By Stephanie Hamel and Diana Mandia
(Reuters) – JDE Peet’s NV will from the end of the year sell coffee and tea in Russia only under local brands, it said on Wednesday, as it lowered its annual earnings target, saying the business impact was uncertain.
Shares were down 1.6% at 1300 GMT
The maker of coffee brands Jacobs, L’Or, Tassimo and Douwe Egberts has remained active in Russia when many other Western companies have left in response to Moscow’s invasion of Ukraine.
CEO Fabien Simon on Wednesday again said the company would stay.
“We would risk that our assets and intellectual properties would be nationalised by the Russian state or given to third parties in Russia,” he said during an investor call.
Moscow last month took control of Danone’s Essential Dairy and Plant-based (EDP) subsidiary, for which the group had been seeking a buyer, as well as beer company Carlsberg’s stake in a local brewer. Simon also said JDE Peet’s was staying in Russia because its products were essential and their sale was fully compliant with sanctions.
He said the company had “an ethical responsibility” to its employees around the world, including in Russia, where it employs more than 900 people and has manufacturing units near Saint Petersburg and in Novosibirsk.
JDE Peet’s rebranding of its Jacobs coffee brand for the Russian market alone resulted in an impairment of 185 million euros ($202.80 million) in the first half of the year, the group said, adding that revenue contributions from Russia will be “meaningfully lower” in the second half.

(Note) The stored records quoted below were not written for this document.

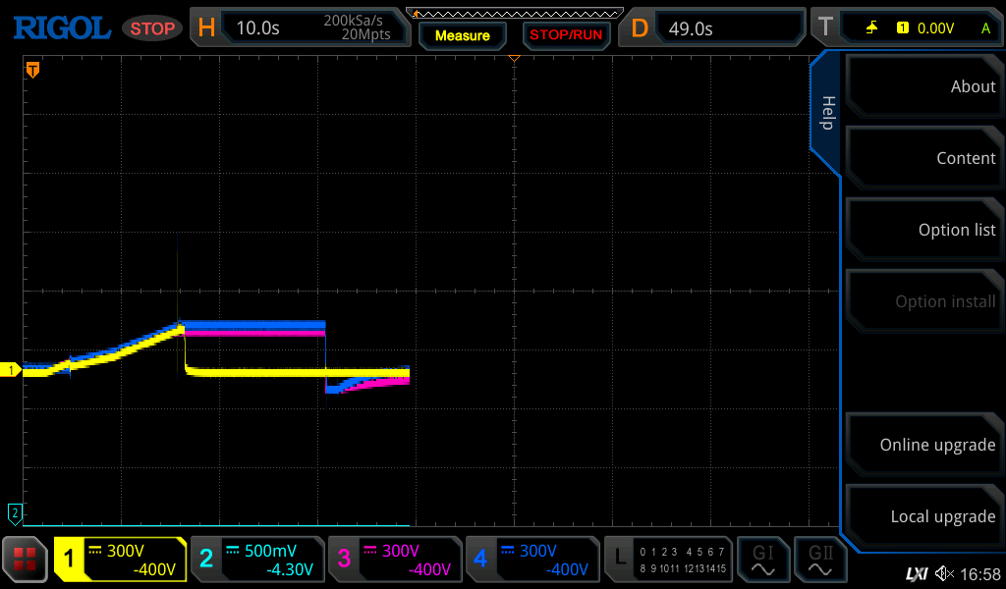Click the GII waveform generator icon
The height and width of the screenshot is (589, 1006).
point(819,560)
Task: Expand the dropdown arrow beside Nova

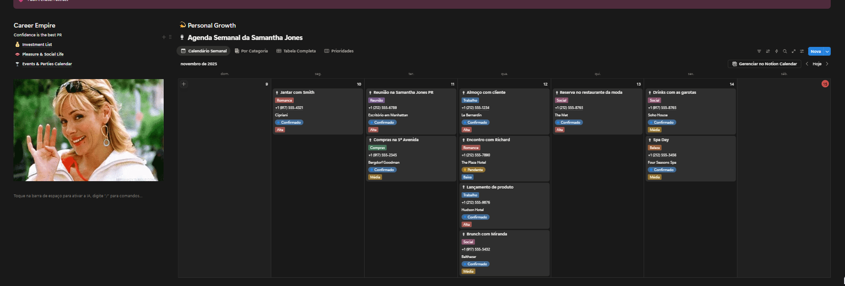Action: (827, 51)
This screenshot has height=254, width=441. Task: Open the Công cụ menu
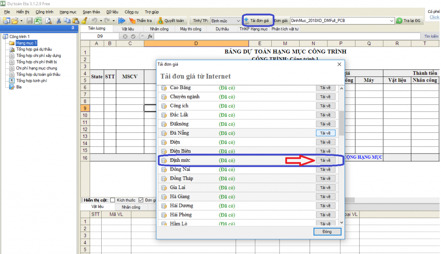point(131,12)
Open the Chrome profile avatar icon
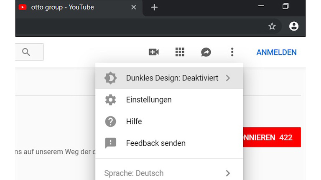 pos(294,26)
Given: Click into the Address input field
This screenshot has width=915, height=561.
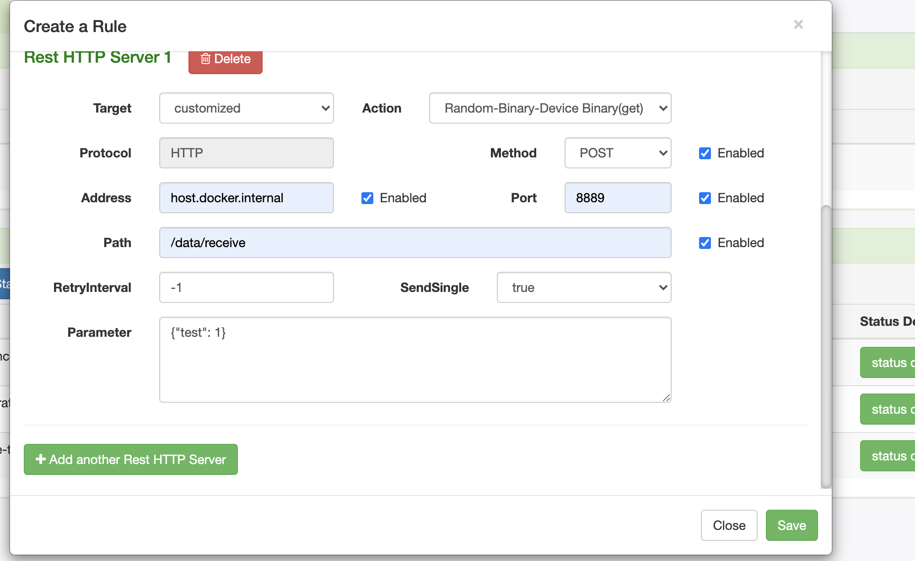Looking at the screenshot, I should [246, 198].

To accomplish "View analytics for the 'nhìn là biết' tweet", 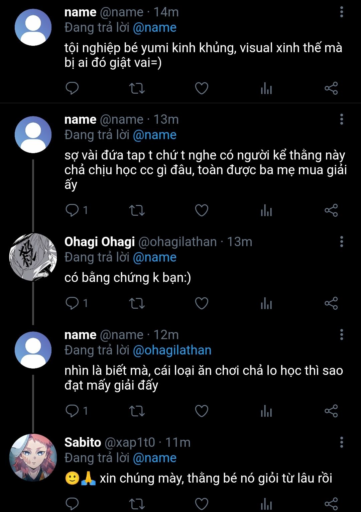I will coord(266,411).
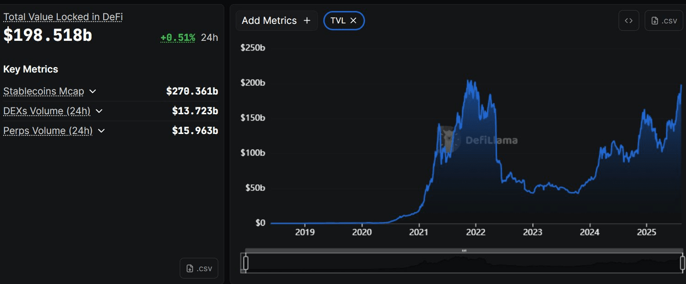
Task: Click the DEXs Volume (24h) label
Action: (x=47, y=111)
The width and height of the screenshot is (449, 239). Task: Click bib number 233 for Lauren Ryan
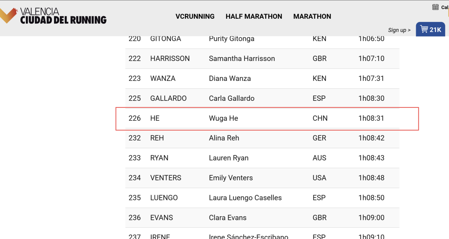point(135,158)
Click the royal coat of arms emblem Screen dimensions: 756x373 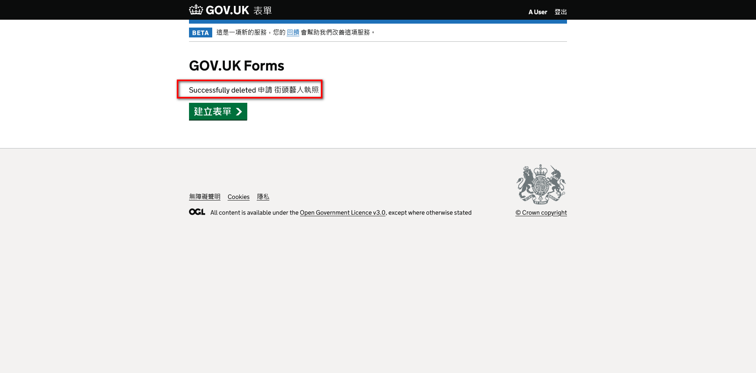tap(541, 184)
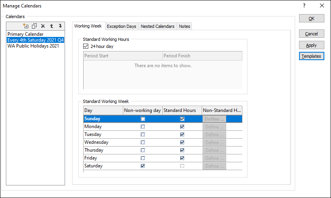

It forecast a new range for its full-year organic adjusted earnings before interest and tax (EBIT) of between a low single-digit decline and a low single-digit increase from last year’s 1.23 billion euros.
It had previously guided for low single-digit growth.
The company reported 581 million euros in adjusted EBIT for the half year, beating analysts’ forecasts of 552 million euros. Sales grew organically 3.5% to 3.99 billion euros.
Analysts said the switch to local brands was logical.
“The transition to local brands makes sense as they don’t want to damage their international brand portfolio profile,” Barclays said in a note.